1.2.6 ROS 測定 吸凈24 孔板內(nèi)的細胞培養(yǎng)基，用RPMI1640 培養(yǎng)基清洗3 次，加入DHE 濃度為1 μmol·L-1的RPMI1640 培養(yǎng)基，于37 ℃、5%CO2培養(yǎng)箱中避光孵育0.5 h，結(jié)束后使用RPMI1640 培養(yǎng)基清洗3 次，于熒光顯微鏡下觀察細胞熒光著色、攝圖。

1.2.7 統(tǒng)計學(xué)方法 使用SPSS 23.0 和GraphPad Prism 8.0 對數(shù)據(jù)進行統(tǒng)計學(xué)分析及作圖，各組實驗獨立重復(fù)3 次，實驗數(shù)據(jù)均以均數(shù)±標準差（±s）表示，組間兩兩比較采用Turkey 法。
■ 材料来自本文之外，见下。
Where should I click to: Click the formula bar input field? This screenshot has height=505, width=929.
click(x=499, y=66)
P≤0.05為差異有統(tǒng)計學(xué)意義。

2 結(jié)果

2.1 GA 對高糖環(huán)境下足細胞活力的影響

與NG 組相比，HG 組足細胞活力降低（P＜0.01）；與HG 組相比，HG+GA 組足細胞活力升高（P＜0.05），見圖1。

圖1 各組足細胞活力比較

2.2 GA 對高糖環(huán)境下足細胞形態(tài)的影響

蘇木精-伊紅（HE）染色法檢測細胞形態(tài)學(xué)改變，結(jié)果顯示：NG 組細胞呈長梭形，具有較多突起，由胞體分出許多樹枝樣分支；與NG 組細胞相比，HG 組細胞胞質(zhì)淡染，突觸減少，樹枝樣結(jié)構(gòu)明顯減少甚至消失；與HG 組相比，HG+GA 組細胞形態(tài)有一定程度的改善，與正常細胞形態(tài)基本相似，見圖2。
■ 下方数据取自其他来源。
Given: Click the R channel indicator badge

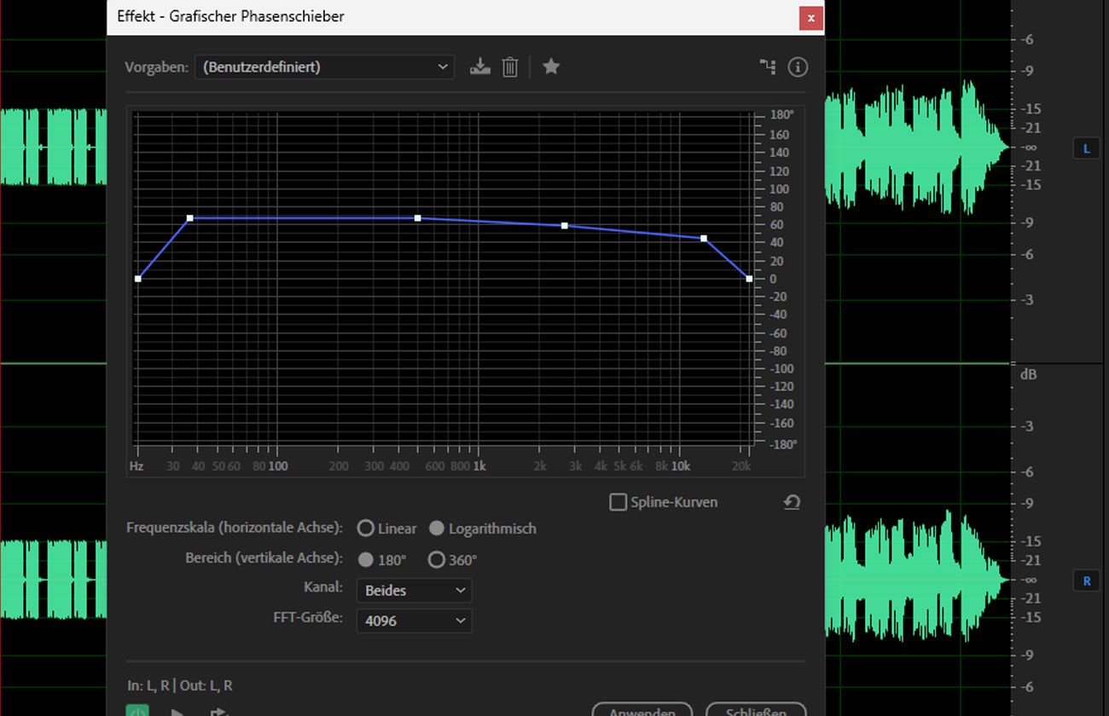Looking at the screenshot, I should 1086,580.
圖2 各組足細胞在光學(xué)顯微鏡下的形態(tài)（HE×400）

2.3 GA 對高糖環(huán)境下足細胞Nephrin 蛋白表達的影響

Western blot 實驗檢測Nephrin 蛋白表達，結(jié)果顯示：與NG 組相比，HG 組Nephrin 蛋白表達量降低（P＜0.001）；與HG 組相比，HG+GA 組Nephrin 蛋白表達量升高（P＜0.05），見圖3。
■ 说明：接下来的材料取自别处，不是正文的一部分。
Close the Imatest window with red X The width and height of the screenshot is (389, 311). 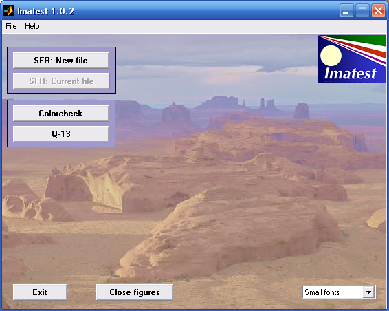point(378,11)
圖3 Western blot 檢測各組足細胞Nephrin 的表達情況

2.4 GA 對高糖環(huán)境下足細胞GPX4 表達的影響

Westernblot 檢測GPX4 的表達結(jié)果顯示：與NG組相比，HG 組GPX4 蛋白表達量降低（P＜0.001）；與HG 組相比，HG+GA 組GPX4 蛋白表達量升高（P＜0.01），見圖4。

圖4 Western blot 檢測各組足細胞GPX4 的表達情況

2.5 GA 對高糖環(huán)境下足細胞GPX4 熒光強度的影響

免疫熒光檢測GPX4 的表達結(jié)果顯示：GPX4主要表達于細胞質(zhì)，與NG 組相比，HG 組GPX4 的熒光強度減弱（P＜0.01）；而與HG 組相比，HG+GA組GPX4 的熒光強度上調(diào)（P＜0.05），見圖5。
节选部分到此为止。